(Records excerpted from a collection)
*** Block opens ***
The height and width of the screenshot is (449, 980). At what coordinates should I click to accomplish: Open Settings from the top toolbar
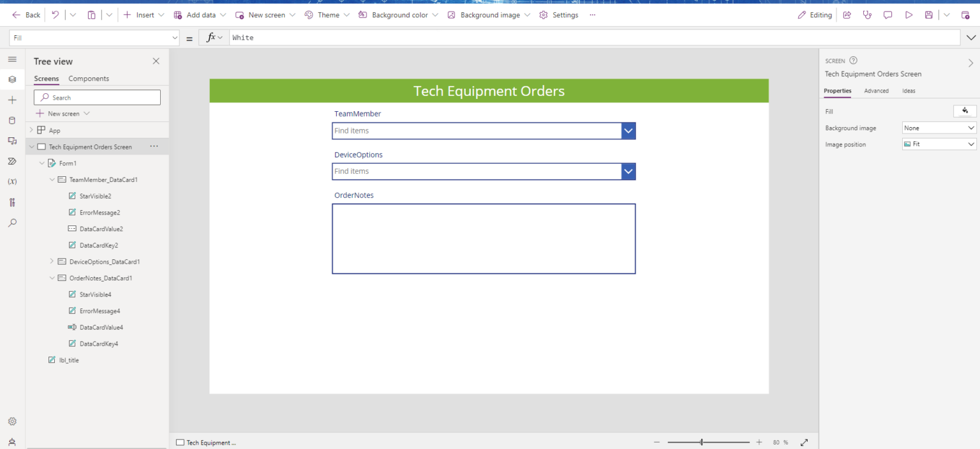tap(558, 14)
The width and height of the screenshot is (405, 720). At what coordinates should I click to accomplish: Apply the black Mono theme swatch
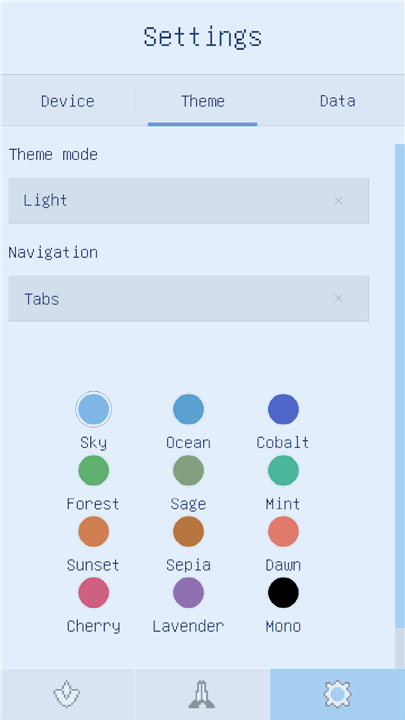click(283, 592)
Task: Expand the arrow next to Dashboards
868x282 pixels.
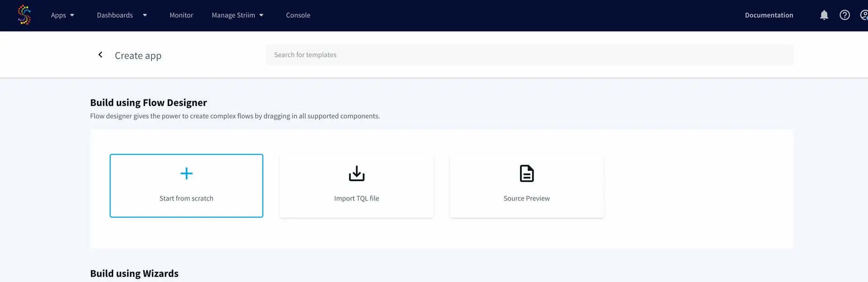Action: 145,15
*** Block closes ***
*** Block opens ***
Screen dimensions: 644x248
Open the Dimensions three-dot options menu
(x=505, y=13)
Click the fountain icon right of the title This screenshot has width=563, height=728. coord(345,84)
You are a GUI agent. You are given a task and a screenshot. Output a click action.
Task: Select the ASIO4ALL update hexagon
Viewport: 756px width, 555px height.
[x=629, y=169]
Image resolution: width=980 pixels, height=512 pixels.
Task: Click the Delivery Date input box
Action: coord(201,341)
*** Block closes ***
*** Block opens ***
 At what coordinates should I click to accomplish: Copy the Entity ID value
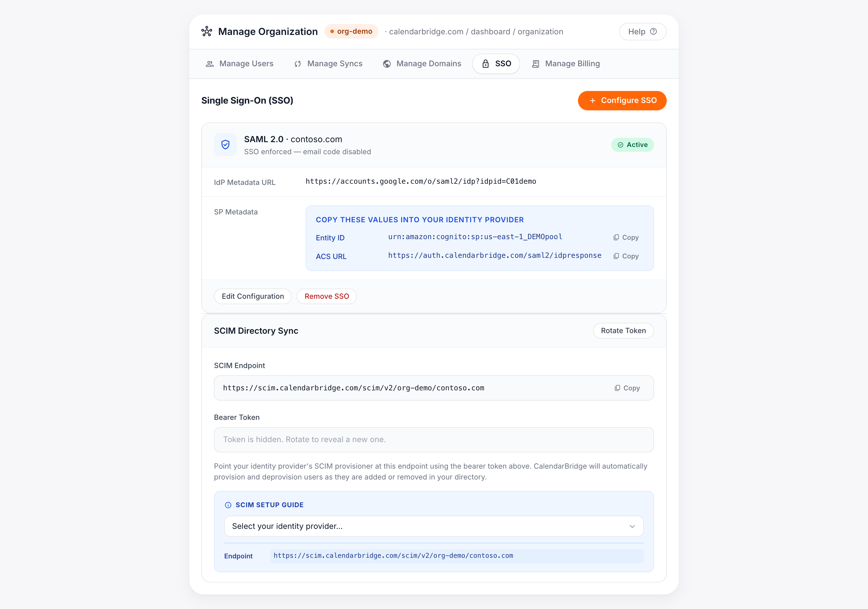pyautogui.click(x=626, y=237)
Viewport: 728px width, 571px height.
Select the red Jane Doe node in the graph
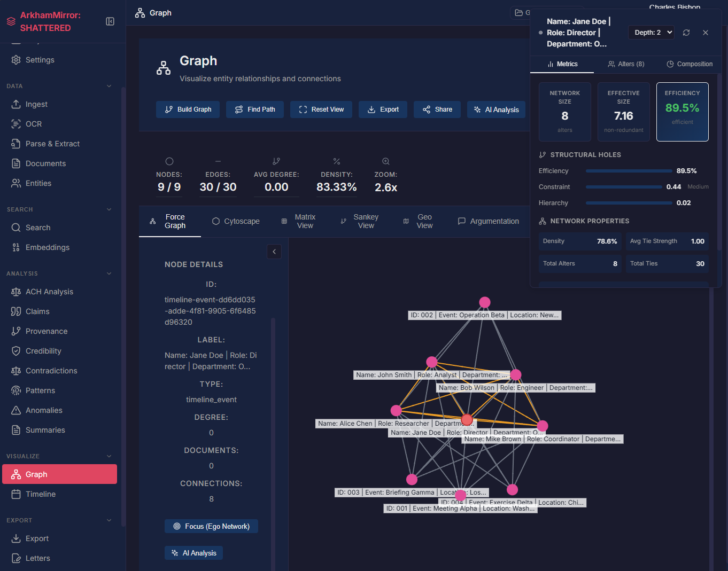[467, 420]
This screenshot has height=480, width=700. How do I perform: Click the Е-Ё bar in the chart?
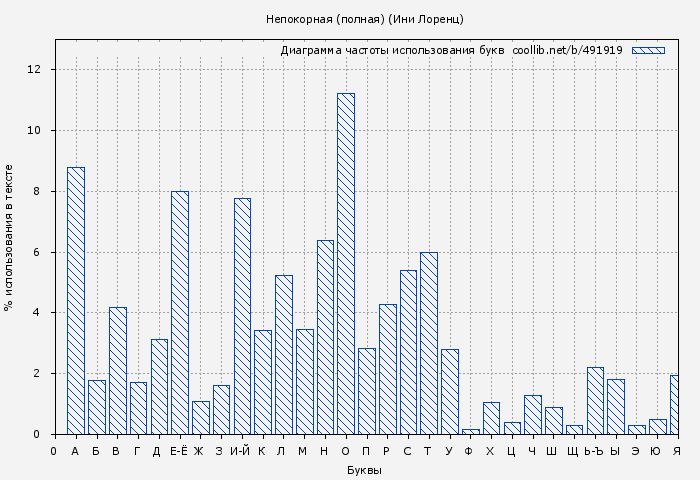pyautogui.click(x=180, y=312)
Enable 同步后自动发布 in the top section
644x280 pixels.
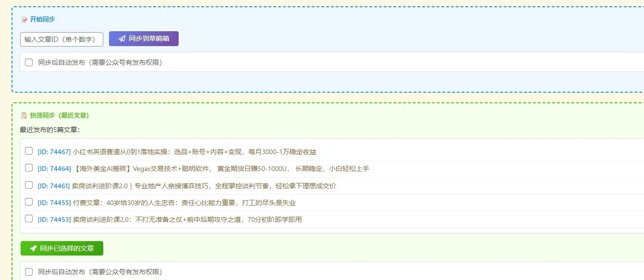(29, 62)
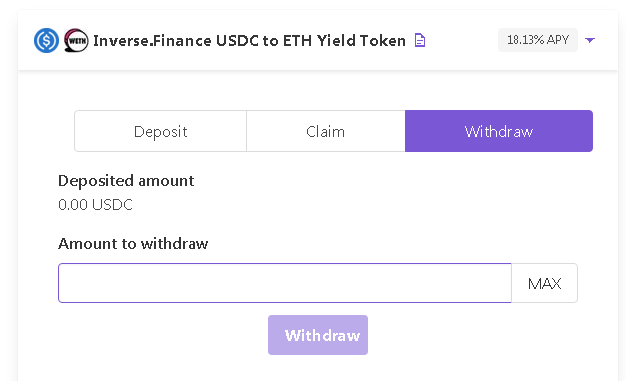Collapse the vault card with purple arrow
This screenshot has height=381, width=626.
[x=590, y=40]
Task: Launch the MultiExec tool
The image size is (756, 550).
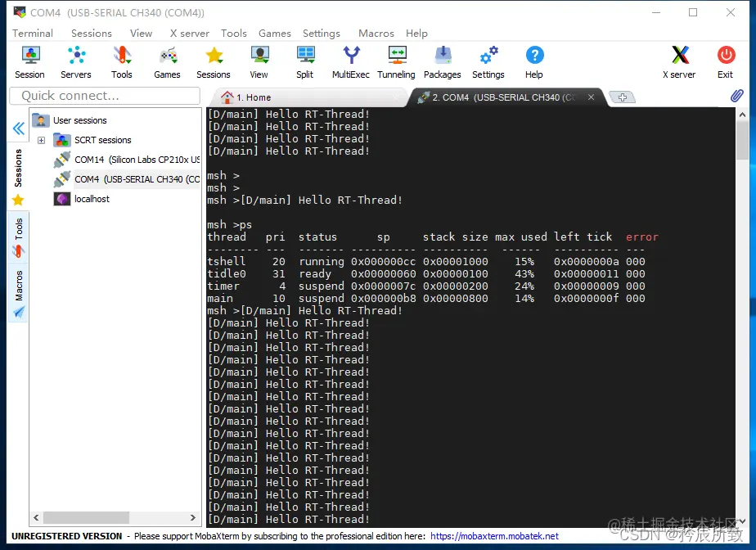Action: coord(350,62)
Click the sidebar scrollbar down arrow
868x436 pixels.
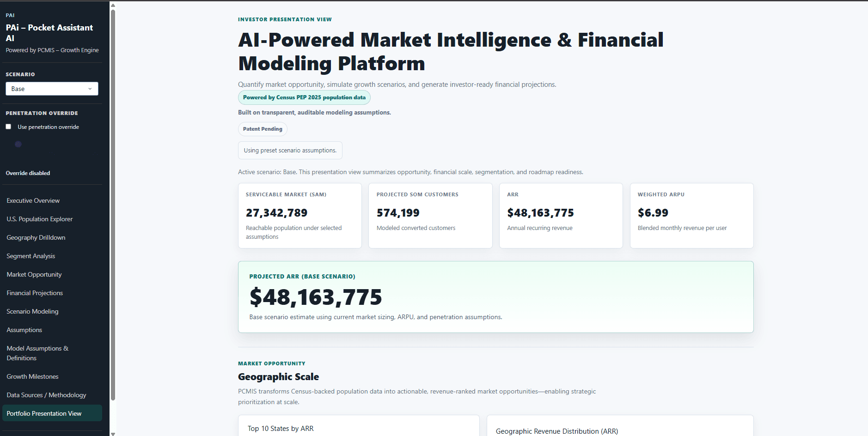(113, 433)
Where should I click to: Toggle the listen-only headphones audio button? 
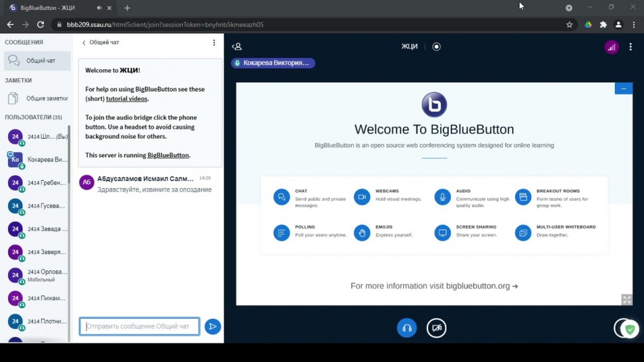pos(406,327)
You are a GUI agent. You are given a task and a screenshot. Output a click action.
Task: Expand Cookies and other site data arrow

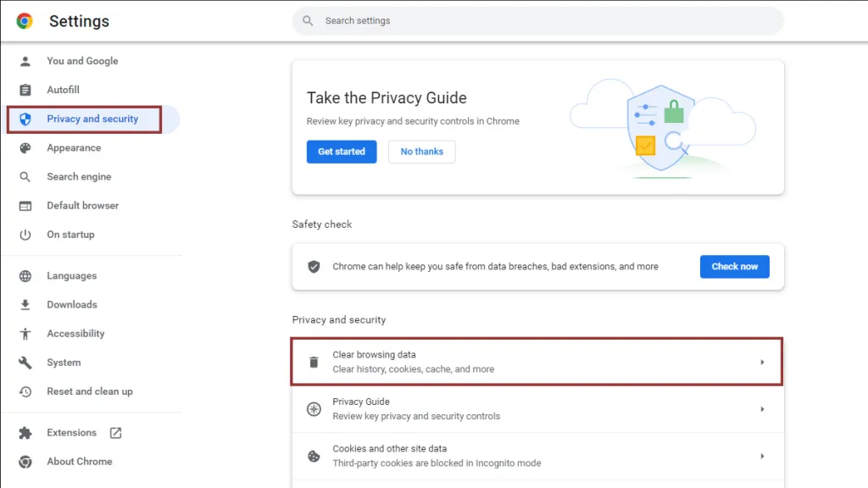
*** Block closes ***
The task
Starting from the data above, filter for lines with "Expand" and copy each one.

Your response
Task: Expand the arrow next to Dashboards
Task: Expand Cookies and other site data arrow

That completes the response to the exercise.